The headline for a New York Times op-ed piece: “There is No Happy Ending to America’s Trump Problem.” Stop the presses! Fixing the biggest mistake in U.S. history will not be easy or painless! Who’d’a thunk?
The task at hand is equally obvious: find the right bad ending, which will be anything that keeps Trump away from the Oval Office. (What makes it “bad” in the hand-wringers’ minds is the “damage” it will do to our longstanding political “traditions”—the unwritten rules that the Grifter in Chief has shredded and flushed already.) Yes, there is a chance the “bad choice” chosen will actually enhance the MAGA brand rather than damage it in the glazed eyes of Trump’s most addled followers. But it may also isolate them to irrelevance. It may give more ammo to his morally debased GOP acolytes in elected office and in the media. But it may also be the jab that bursts the Trumpian boil.
In any case, it’s Pick Your Poison time, America.
Jamelle Bouie, who persistently brings history to bear on the present in the most enlightening ways, points out another time the risk-averse counseled inaction so as not to fan the flames of discord.
National politics in the 1870s was consumed with the question of how much to respond to vigilante lawlessness, discrimination and political violence in the postwar South. Northern opponents of federal and congressional intervention made familiar arguments.
If Republicans, The New York Times argued in 1874, “set aside the necessity of direct authority from the Constitution” to pursue their aims in the South and elsewhere, could they then “expect the Democrats, if they should gain the power, to let the Constitution prevent them from helping their ancient and present friends?”

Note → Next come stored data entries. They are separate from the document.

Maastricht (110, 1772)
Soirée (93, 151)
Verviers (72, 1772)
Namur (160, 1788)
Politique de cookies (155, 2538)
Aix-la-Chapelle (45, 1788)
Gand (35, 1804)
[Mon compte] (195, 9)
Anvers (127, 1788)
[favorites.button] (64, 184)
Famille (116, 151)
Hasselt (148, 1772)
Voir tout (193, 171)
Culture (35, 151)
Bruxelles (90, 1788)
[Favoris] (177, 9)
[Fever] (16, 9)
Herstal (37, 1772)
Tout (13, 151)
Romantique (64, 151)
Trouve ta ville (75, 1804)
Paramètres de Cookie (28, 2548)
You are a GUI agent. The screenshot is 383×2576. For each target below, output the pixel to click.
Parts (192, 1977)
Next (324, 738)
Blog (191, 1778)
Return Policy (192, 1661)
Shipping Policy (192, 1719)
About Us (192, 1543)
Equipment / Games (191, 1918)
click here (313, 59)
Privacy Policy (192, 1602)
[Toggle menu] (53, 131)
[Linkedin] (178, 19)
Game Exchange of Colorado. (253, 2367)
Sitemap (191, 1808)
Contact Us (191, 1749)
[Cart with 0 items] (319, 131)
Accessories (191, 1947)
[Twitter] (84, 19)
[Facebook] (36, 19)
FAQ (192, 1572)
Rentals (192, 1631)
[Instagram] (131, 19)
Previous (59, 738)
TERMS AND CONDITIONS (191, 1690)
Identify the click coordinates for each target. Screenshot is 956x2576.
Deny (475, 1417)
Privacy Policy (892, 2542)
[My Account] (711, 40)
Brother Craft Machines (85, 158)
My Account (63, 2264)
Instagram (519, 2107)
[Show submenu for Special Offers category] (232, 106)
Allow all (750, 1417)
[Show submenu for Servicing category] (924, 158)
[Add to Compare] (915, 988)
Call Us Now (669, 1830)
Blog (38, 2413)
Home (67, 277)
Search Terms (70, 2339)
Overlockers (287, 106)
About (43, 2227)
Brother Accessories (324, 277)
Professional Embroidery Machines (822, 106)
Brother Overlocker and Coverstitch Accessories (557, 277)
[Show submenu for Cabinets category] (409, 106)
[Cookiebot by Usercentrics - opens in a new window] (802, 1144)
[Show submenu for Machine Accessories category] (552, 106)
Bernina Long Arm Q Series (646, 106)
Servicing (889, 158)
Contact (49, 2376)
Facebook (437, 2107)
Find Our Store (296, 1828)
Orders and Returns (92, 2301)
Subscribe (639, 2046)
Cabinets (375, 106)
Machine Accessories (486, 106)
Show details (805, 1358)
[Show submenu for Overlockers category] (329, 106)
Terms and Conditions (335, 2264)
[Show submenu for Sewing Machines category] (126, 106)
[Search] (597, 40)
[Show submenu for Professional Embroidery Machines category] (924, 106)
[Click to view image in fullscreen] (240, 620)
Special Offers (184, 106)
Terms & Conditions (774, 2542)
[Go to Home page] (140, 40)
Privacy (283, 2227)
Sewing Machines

The better approach, The Times said in an earlier editorial, was to let time do its work. “The law has clothed the colored man with all the attributes of citizenship. It has secured him equality before the law, and invested him with the ballot.” But here, wrote the editors, “the province of law will end. All else must be left to the operation of causes more potent than law, and wholly beyond its reach.” His old oppressors in the South, they added, “rest their only hope of party success upon their ability to obtain his goodwill.”
To act affirmatively would create unrest. Instead, the country should let politics and time do their work. The problems would resolve themselves, and Americans would enjoy a measure of social peace as a result.
Of course, that is not what happened. In the face of lawlessness, inaction led to impunity, and impunity led to a successful movement to turn back the clock on progress as far as possible, by any means possible.
Our experience, as Americans, tells us that there is a clear point at which we must act in the face of corruption, lawlessness and contempt for the very foundations of democratic society. The only way out is through. Fear of what Trump and his supports might do cannot and should not stand in the way of what we must do to secure the Constitution from all its enemies, foreign and domestic.